Exercise goal: Repeat the rows exactly, from the first one through the line containing "Name is located at coordinates (216, 128).", inclusive.

##### Material for this task

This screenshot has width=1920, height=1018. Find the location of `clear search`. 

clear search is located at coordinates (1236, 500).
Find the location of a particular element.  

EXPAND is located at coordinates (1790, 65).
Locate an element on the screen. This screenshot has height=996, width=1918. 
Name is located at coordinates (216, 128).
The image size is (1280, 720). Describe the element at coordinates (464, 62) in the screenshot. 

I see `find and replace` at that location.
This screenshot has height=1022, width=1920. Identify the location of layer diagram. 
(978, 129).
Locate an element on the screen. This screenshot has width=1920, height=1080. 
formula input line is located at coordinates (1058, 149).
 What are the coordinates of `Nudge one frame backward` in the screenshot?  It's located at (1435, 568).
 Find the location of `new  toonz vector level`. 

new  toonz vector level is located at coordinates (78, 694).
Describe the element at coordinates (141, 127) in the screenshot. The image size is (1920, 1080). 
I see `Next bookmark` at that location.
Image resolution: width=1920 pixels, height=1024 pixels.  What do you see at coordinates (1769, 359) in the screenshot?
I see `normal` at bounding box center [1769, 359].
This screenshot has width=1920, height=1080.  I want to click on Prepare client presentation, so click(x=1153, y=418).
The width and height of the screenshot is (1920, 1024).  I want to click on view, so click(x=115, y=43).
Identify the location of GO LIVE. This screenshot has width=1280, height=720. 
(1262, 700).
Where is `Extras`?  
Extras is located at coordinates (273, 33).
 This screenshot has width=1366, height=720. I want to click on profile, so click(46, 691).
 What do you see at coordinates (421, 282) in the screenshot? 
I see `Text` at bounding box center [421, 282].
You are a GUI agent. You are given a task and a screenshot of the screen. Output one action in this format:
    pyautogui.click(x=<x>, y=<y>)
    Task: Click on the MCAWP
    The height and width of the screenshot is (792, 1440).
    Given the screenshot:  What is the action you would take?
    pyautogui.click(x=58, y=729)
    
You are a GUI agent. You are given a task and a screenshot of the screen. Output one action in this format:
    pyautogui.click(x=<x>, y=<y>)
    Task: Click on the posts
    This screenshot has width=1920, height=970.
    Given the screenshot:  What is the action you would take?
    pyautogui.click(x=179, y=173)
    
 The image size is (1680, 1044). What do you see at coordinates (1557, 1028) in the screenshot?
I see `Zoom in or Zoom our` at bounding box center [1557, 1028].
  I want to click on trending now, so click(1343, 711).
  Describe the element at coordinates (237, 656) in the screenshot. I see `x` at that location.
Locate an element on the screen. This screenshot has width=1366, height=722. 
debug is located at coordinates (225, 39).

##########

Result of this task:
This screenshot has width=1920, height=1018. Find the location of `clear search`. 

clear search is located at coordinates (1236, 500).
Find the location of a particular element.  

EXPAND is located at coordinates (1790, 65).
Locate an element on the screen. This screenshot has height=996, width=1918. 
Name is located at coordinates (216, 128).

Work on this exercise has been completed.